Потому наши труды мало уважают,

Прочитавши, в печь швырнут, на пыжи пускают.

Кохановского зато всюду держат в холе,

Справят новый переплет, коль поели моли1.

Трогательное признание Яна из Киян тем более ценно, что и человеком, и поэтом сам он был весьма незаурядным, и не только в истории польской поэзии, но и в истории польской передовой общественной мысли должен быть помянут хотя бы как автор фрашки «Людей в Польше продают», где он – с поэтической силой, достойной его учителя Кохановского, – заклеймил крепостничество:

Все, что смыслят чужеземцы, наши маракуют.

В Турции людьми торгуют – и у нас торгуют.

Только не поодиночке, а гуртом, как стадо,

Продадут, получат деньги, запишут как надо.

Тот торгуется нещадно, этот цену лупит.

И святого Валентина с Валентиной купят.

Продадут отца с костелом, мать с крестом в ограде,

Чуть не собственное чадо, себялюбства ради.
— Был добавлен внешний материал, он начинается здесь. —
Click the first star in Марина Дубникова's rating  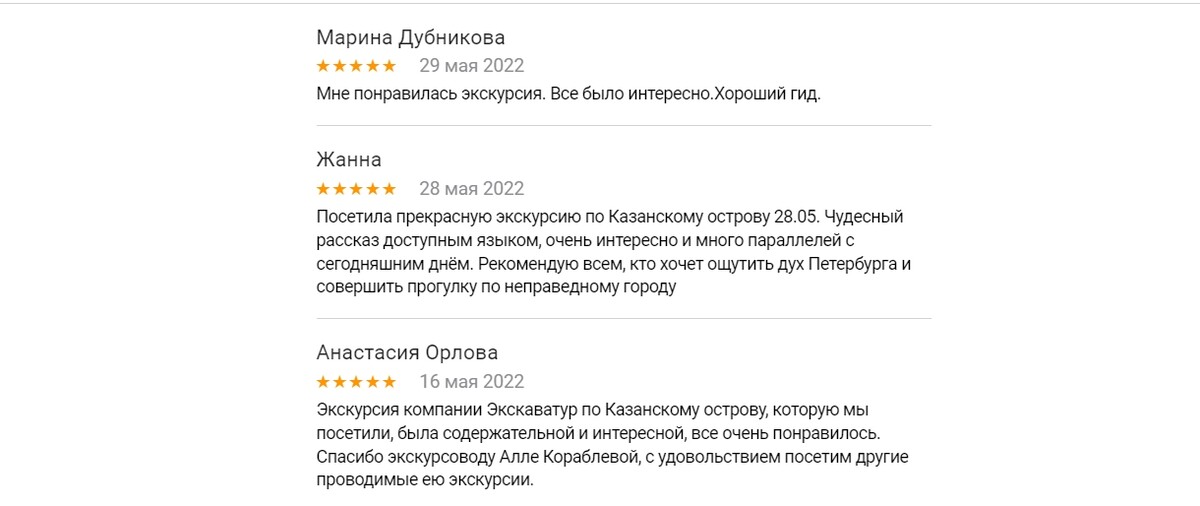(x=323, y=66)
Дань глубокого уважения, которую платил тем не менее Ян из Киян поэту-шляхтичу, владельцу Чернолесья, королевскому придворному, приобретает в устах трибуна польского плебейства особый смысл: Кохановский уже в начале XVII века принят всеми поляками как поэт общенациональный, общенародный и – великий.

2

Несколько столетий отделяют нас от времен Яна из Киян и его великого тезки – Яна из Чернолесья. Несколько эпох польской литературы. На рубеже XVI и XVII веков лишь вступала в свои права более чем столетняя эпоха польского барокко, приносившая свои эстетические вкусы и требования. В XVIII веке на смену этим «непросвещенным» временам пришли Просвещение и классицизм. В XIX веке – романтизм.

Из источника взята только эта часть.